With the development of high-throughput sequencing, whole-genome analysis, such as genomic prediction and genome-wide association studies (GWAS), plays an important role in animal and plant breeding. Under the infinitesimal model, complex traits are assumed to be affected by many genes with small additive effects, and the relationship between genotypes and phenotypes is linear. In most GWAS and genomic prediction studies, one goal is to estimate the joint effects of all SNP markers. The landmark paper by Meuwissen et al. (2001) introduced the Bayesian linear mixed model for whole-genome prediction, which has been widely used in breeding programs.
However, as the amount and diversity of omics data continue to grow, several challenges arise for the linear mixed model. First, there is a need to extend mixed models to incorporate multiple sequential layers of data as one connected network (e.g., the regulatory cascades). Second, due to increasing concerns about data privacy, there is a need to adopt mixed models for encrypted data, enabling the sharing of confidential data in genome-to-phenome analyses.
New methods were proposed in this thesis that try to solve these two challenges. For the first challenge, we provide a novel framework named mixed model neural network ("NNMM") to extend the mixed model ("MM") to a multilayer neural network ("NN"), thus incorporating sequential layers of data as a unified multilayer network. Nonlinear relationships between different layers of data are allowed via nonlinear activation functions in neural networks. Moreover, NNMM allows various missing patterns for the data in the middle layer, and the network architecture of NNMM can be predefined to be partially connected.

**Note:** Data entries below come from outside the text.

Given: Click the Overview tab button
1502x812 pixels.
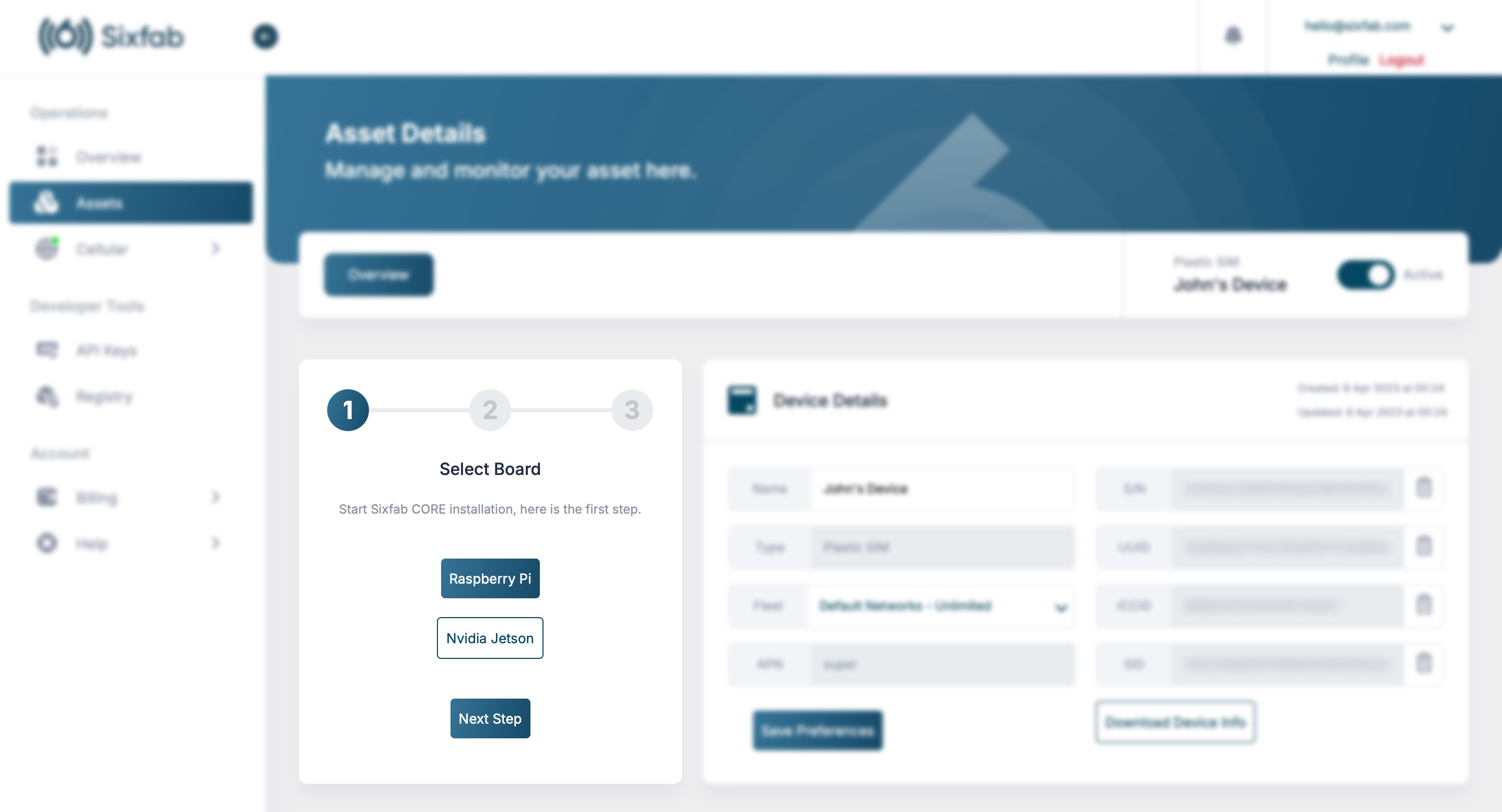Looking at the screenshot, I should [x=378, y=274].
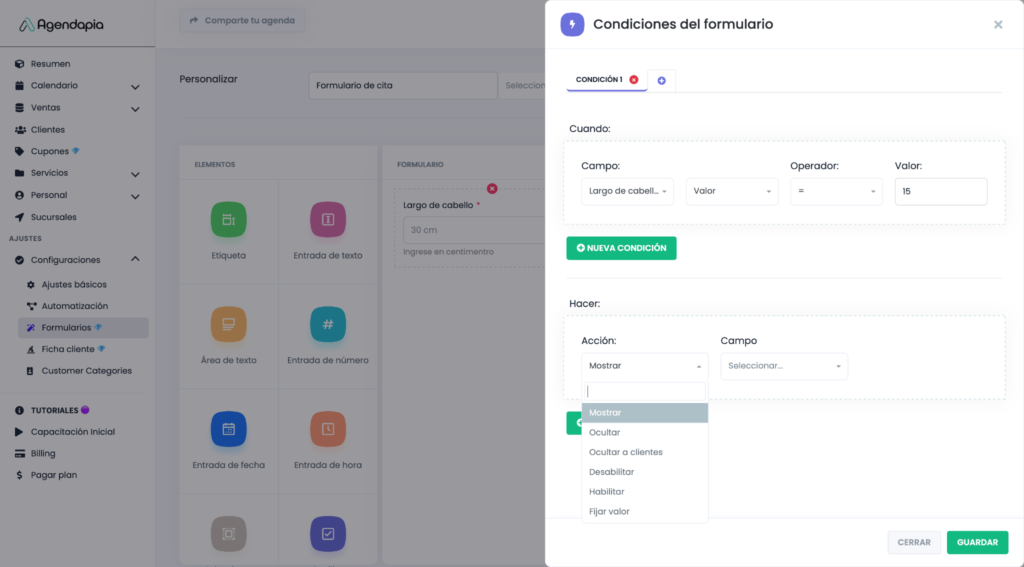Select the Entrada de texto element icon
This screenshot has width=1024, height=567.
point(328,220)
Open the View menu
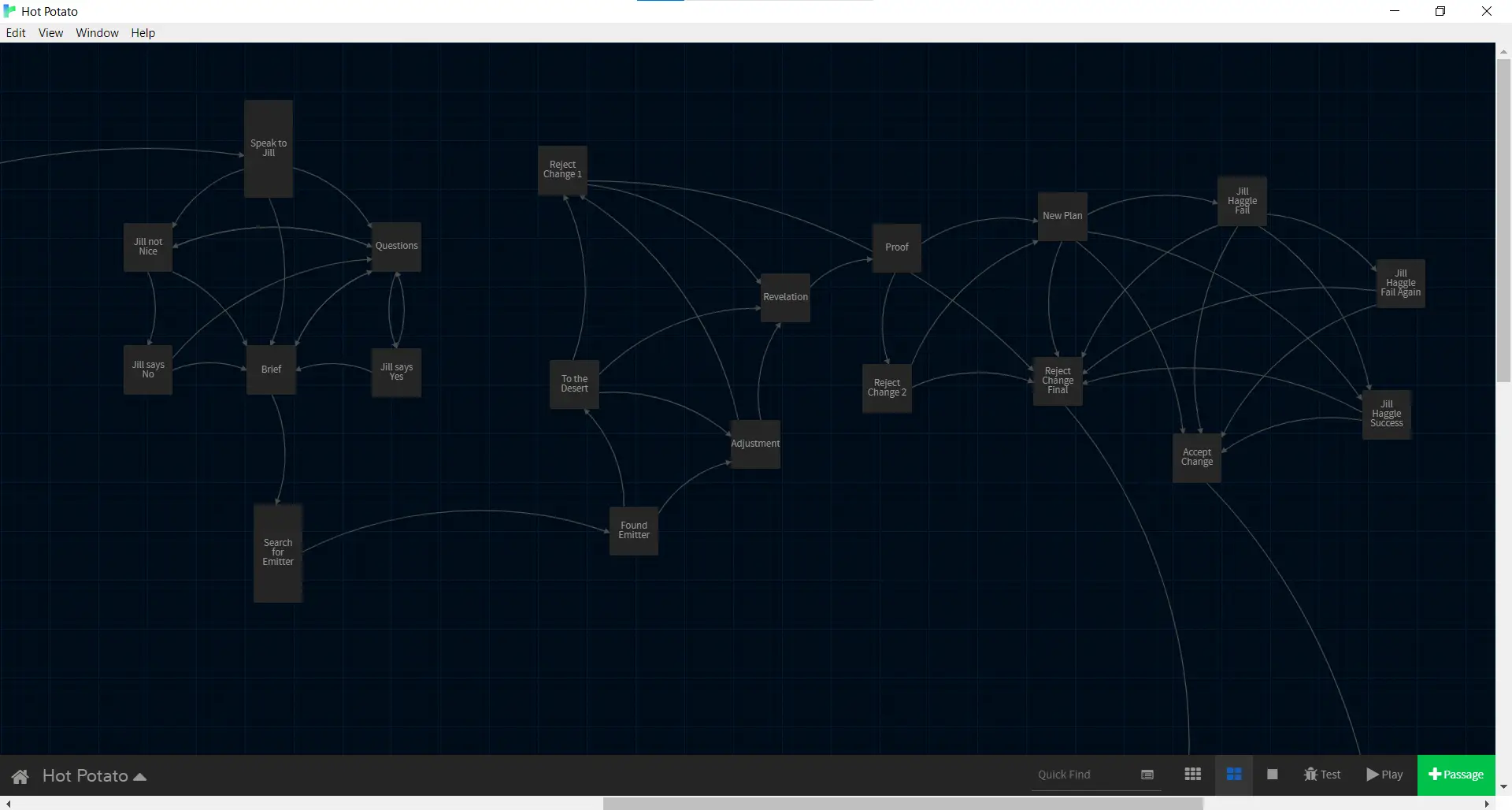This screenshot has height=810, width=1512. (50, 32)
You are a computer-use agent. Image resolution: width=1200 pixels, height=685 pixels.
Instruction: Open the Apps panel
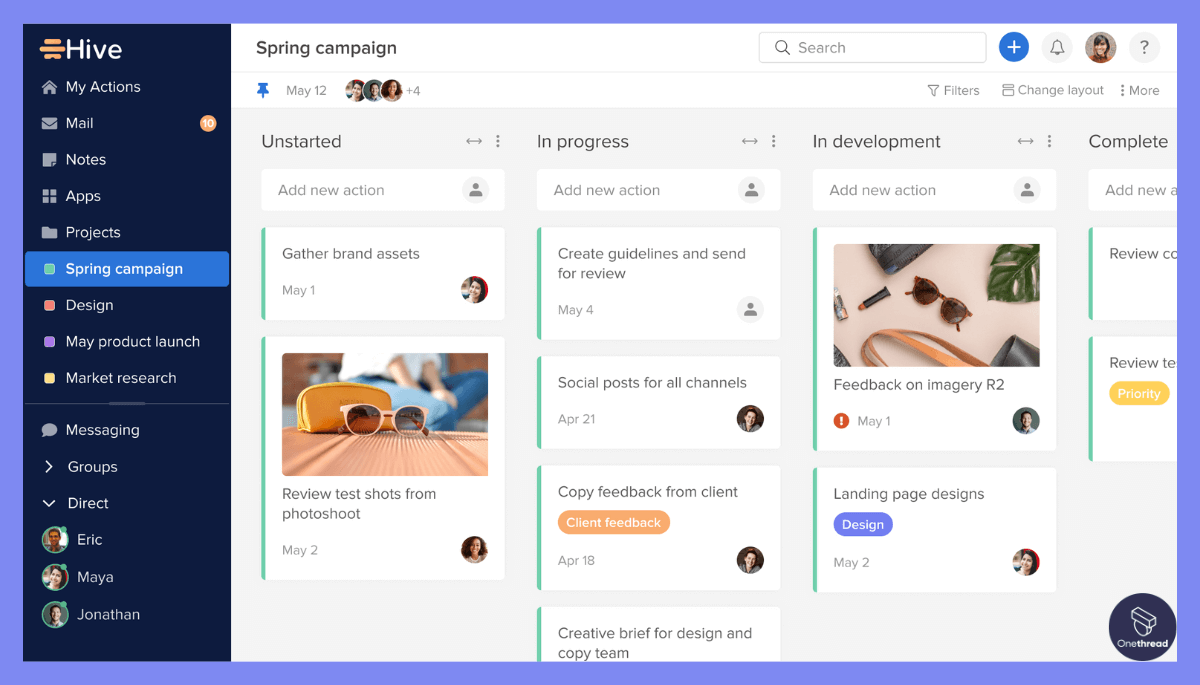pyautogui.click(x=84, y=195)
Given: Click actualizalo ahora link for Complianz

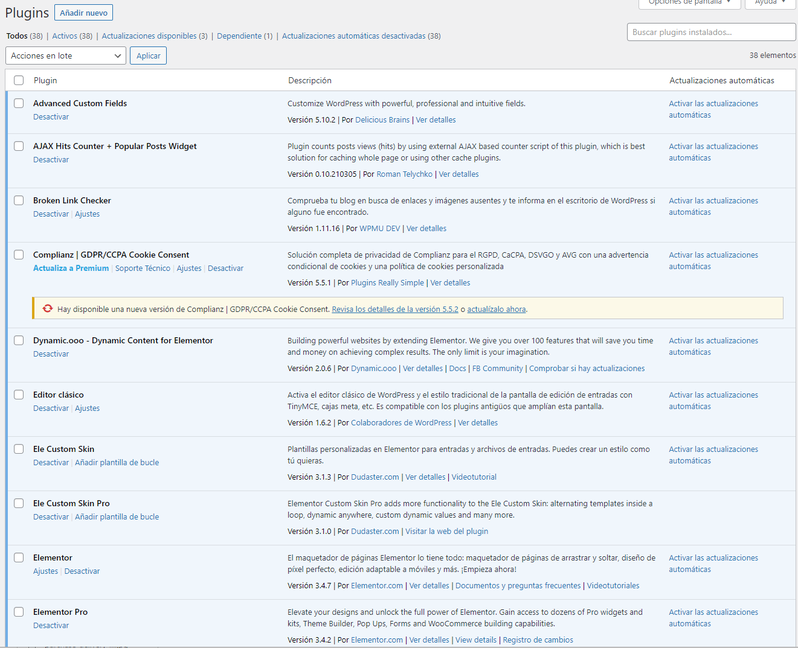Looking at the screenshot, I should pyautogui.click(x=496, y=309).
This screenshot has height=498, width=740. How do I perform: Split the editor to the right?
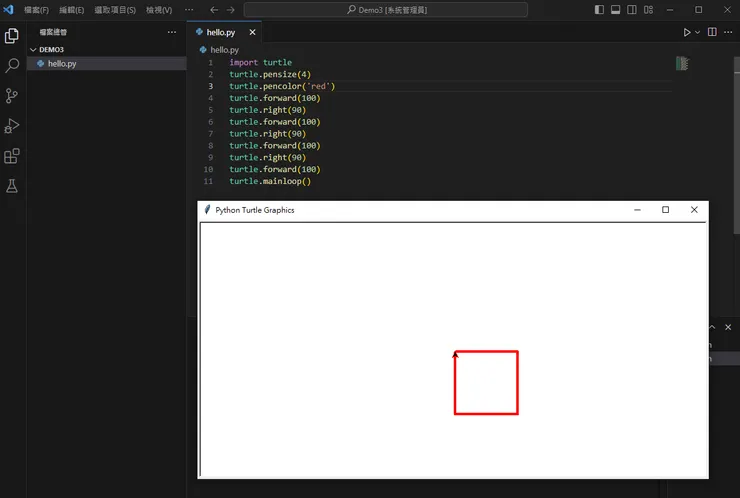(x=712, y=32)
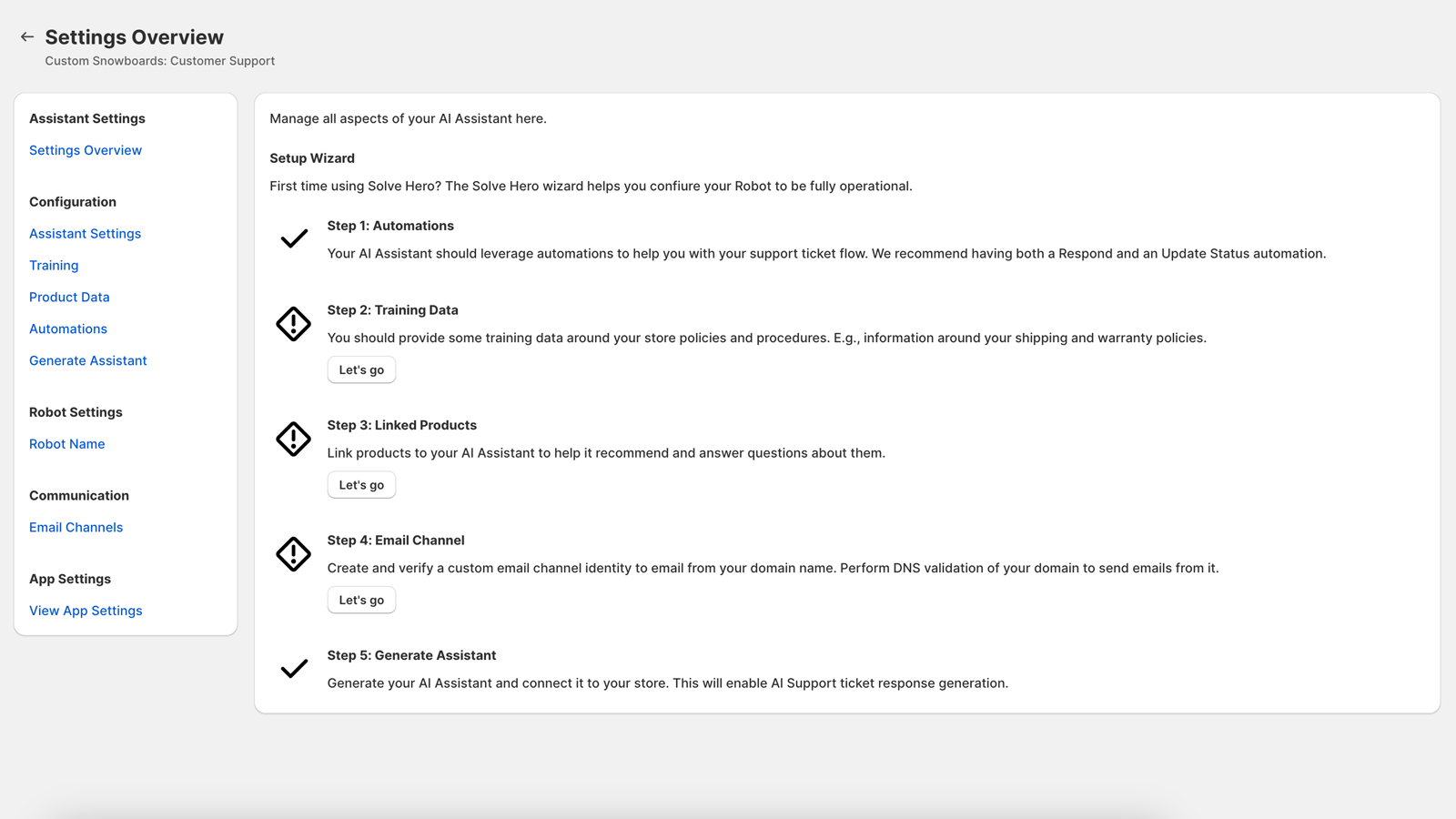Click the warning icon next to Step 2 Training Data

coord(294,324)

For the second challenge, a homomorphic encryption method based on high-dimensional random orthogonal transformations of the raw data has been proposed in Mott et al. (2020). This method is specifically suited for single-marker regression in GWAS using linear mixed models with Gaussian errors. In this thesis, we will further generalize this homomorphic encryption for genome-to-phenome analysis using mixed models.